## Final Exam Practice:  Bootstrap, Confidence Intervals and Regression

In these exercises, we'll cover some concepts that were covered in the class regarding bootstrap, confidence intervals and regression. These exercises are not meant to be all-encompassing of the material that will be covered on the final exam. However it will be good practice to review these concepts.

Remember, practice exercises are *not* required and will not be turned in for credit...but they are helpful for developing your YData skills!

Credit:  These practice exercises have been adapted from Berkeley's Data8 course.

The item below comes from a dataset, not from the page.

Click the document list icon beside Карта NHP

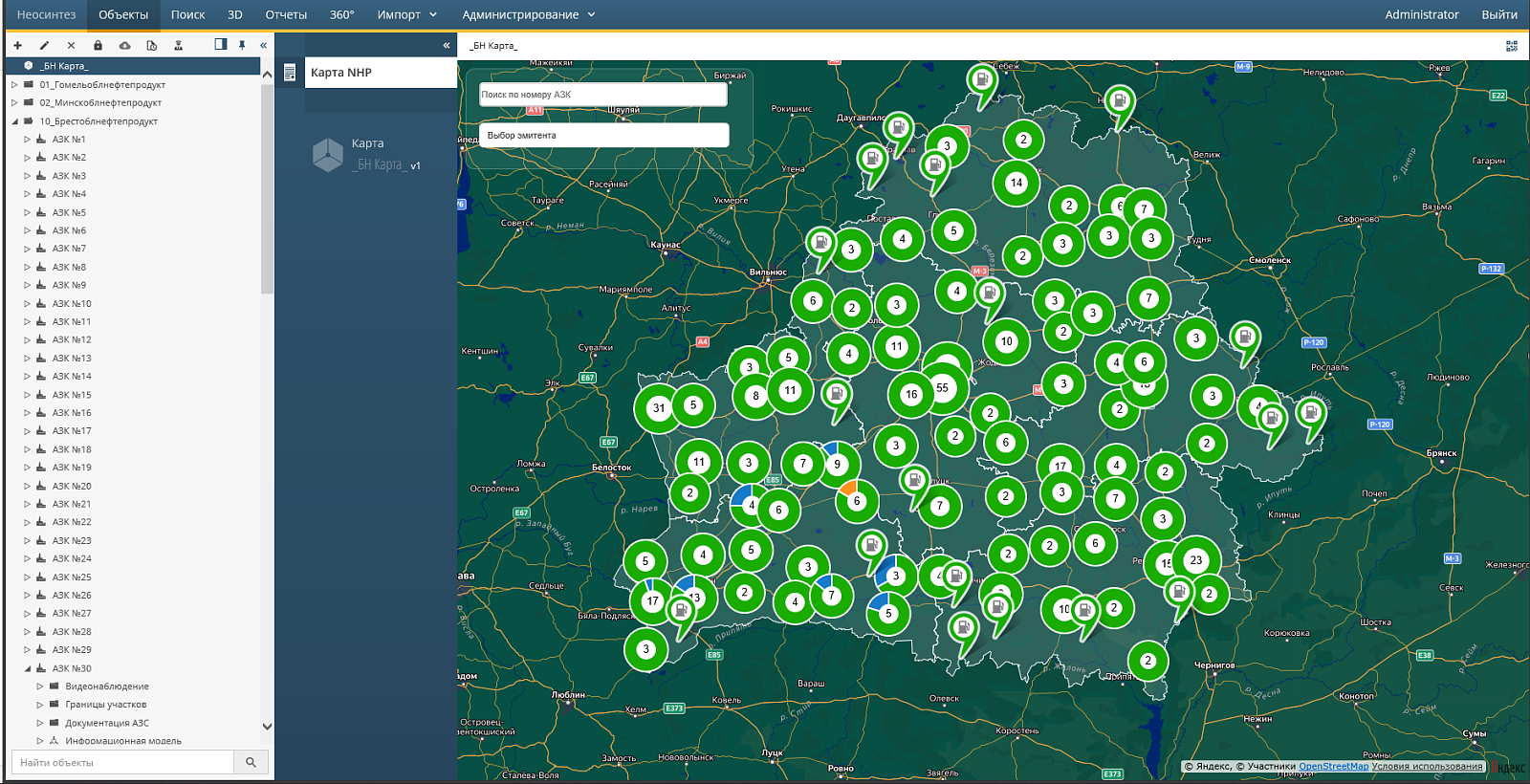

Let's begin by running the cell below.

In [None]:
# Don't change this cell; just run it. 

import numpy as np
from datascience import *

# These lines do some fancy plotting magic.
import matplotlib
%matplotlib inline
import matplotlib.pyplot as plt
plt.style.use('fivethirtyeight')
import warnings
warnings.simplefilter('ignore', FutureWarning)
from matplotlib import patches
from ipywidgets import interact, interactive, fixed
import ipywidgets as widgets

## 1. Quantifying Sampling Errors in Regression


Previously, in this class we've used confidence intervals to quantify uncertainty about estimates as well as to test predictions. To run a hypothesis test using a confidence interval, we use the following procedure:
1. Formulate a null hypothesis
2. Formulate an alternative hypothesis 
3. Choose a test statistic and compute the observed value for the test statistic
4. Bootstrap, finding a value of the test stat for each resample
5. Generate a 95% confidence interval from those resampled test stats
6. Based on whether your value is in an interval, make a conclusion

Another thing we've covered recently is the use of linear regression to make predictions, using correlated variables. An example is, say, predicting the height of children based on the heights of their parents.

We can combine these two topics together in order to make even more powerful statements about our population given just a sample as before. We can use the following techniques to do so:
- Bootstrapped interval for the true slope
- Bootstrapped prediction interval for y (given a particular value of x)

This practice further explores these two advanced methods.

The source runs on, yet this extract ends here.